受入検査そのものも通常品とは異なる観点が必要になる。一般的な寸法・外観検査に加え、クリーン対応品では表面の異物付着有無をルーペやパーティクルカウンタで確認する工程を追加することが望ましい。私が担当した案件では、部品メーカー側の梱包工程で使用していた緩衝材の繊維くずが部品表面に付着したまま納品され、それに気づかず組み込んでしまい、後工程の評価で発塵源として検出されたことがあった。以降、クリーン対応部品の受入時には、開梱直後にエアブローと目視確認を行う工程を標準化し、同様のトラブルを防いでいる。
評価試験とパーティクルカウント測定の実務
設計が終わった後の評価段階も、クリーンルーム対応設計の重要な一部だ。パーティクルカウンタを用いた発塵量測定は、装置を静止状態と稼働状態の両方で行うのが一般的で、稼働時の発塵量が仕様値を超えないかを確認する。
私が担当した案件では、静止時は問題なくても、装置を稼働させた瞬間にパーティクル数が跳ね上がるという現象が頻発した。原因の多くは可動部の摺動摩擦によるものだが、中には配線ケーブルの被覆材が擦れて発塵しているケースや、冷却ファンの羽根が経年劣化した樹脂粉を巻き上げているケースもあった。評価試験は一度で終わらせず、設計変更のたびに再測定を行うサイクルを回すことが品質を担保する上で欠かせない。
また、評価試験の結果は設計標準にフィードバックすることが望ましい。
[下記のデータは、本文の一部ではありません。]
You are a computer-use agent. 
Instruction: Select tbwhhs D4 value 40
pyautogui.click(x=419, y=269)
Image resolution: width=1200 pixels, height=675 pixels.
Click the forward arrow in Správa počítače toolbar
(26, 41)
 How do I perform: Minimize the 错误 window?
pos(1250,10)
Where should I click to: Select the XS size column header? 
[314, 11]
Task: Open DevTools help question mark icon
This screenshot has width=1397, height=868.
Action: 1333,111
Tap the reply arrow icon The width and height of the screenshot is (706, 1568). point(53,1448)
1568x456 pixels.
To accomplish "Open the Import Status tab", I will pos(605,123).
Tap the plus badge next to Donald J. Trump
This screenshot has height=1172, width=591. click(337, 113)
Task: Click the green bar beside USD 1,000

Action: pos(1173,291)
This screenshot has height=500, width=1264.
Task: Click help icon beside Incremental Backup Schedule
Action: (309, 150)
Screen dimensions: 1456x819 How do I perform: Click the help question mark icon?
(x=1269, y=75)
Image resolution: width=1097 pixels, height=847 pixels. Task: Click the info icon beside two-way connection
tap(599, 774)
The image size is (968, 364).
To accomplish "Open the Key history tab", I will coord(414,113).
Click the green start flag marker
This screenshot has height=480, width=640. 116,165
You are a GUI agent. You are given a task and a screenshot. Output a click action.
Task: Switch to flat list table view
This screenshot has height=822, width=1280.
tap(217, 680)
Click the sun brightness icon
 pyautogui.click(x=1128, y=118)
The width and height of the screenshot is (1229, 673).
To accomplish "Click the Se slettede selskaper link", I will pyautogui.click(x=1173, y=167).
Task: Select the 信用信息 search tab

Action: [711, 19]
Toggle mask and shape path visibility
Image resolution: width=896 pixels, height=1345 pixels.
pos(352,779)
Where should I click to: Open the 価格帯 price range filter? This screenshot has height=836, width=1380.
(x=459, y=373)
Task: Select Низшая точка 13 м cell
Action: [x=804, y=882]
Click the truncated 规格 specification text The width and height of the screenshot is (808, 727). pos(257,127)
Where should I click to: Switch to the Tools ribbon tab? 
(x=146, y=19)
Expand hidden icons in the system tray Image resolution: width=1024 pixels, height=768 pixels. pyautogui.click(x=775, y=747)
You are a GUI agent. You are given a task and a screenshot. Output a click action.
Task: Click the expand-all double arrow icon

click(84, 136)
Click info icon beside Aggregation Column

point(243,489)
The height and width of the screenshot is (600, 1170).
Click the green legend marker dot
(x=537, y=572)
私のチームでは、発塵トラブルが発生した箇所とその対策を「発塵対策事例集」として社内共有し、次の設計案件で同じ問題を繰り返さないようにしている。個々の設計者の経験に頼るのではなく、組織としてノウハウを蓄積する仕組みを持つことが、クリーンルーム対応設計の品質を安定させる鍵になる。
まとめ——発塵ゼロは目指さず、管理可能な発塵を設計する
クリーンルーム対応設計というと「発塵をゼロにする」というイメージを持たれがちだが、実務ではそれは現実的ではない。どんな機械も動けば必ず微量の摩耗や摩擦が発生する。重要なのは、発塵を完全にゼロにすることではなく、要求されるクラスの範囲内に発塵量を管理し、かつその管理状態を長期間維持できる設計にすることだ。
材料選定、摺動部の構造、排気設計、表面処理、調達管理、評価試験——これらすべてが連動して初めてクリーンルーム対応設計は成立する。私自身、最初はグリスや材質の知識だけでなんとかなると思っていたが、実際には排気設計や調達管理まで含めたトータルの視点が必要だと痛感させられた案件が何度もあった。設計者一人の知識だけでなく、空調・調達・現場清掃担当者との連携があって初めて、要求されるクリーン度を満たす装置ができあがる。次にクリーンルーム対応の依頼を受けたときは、まず要求クラスを正確に確認し、発塵源を3視点で洗い出すところから着手してほしい。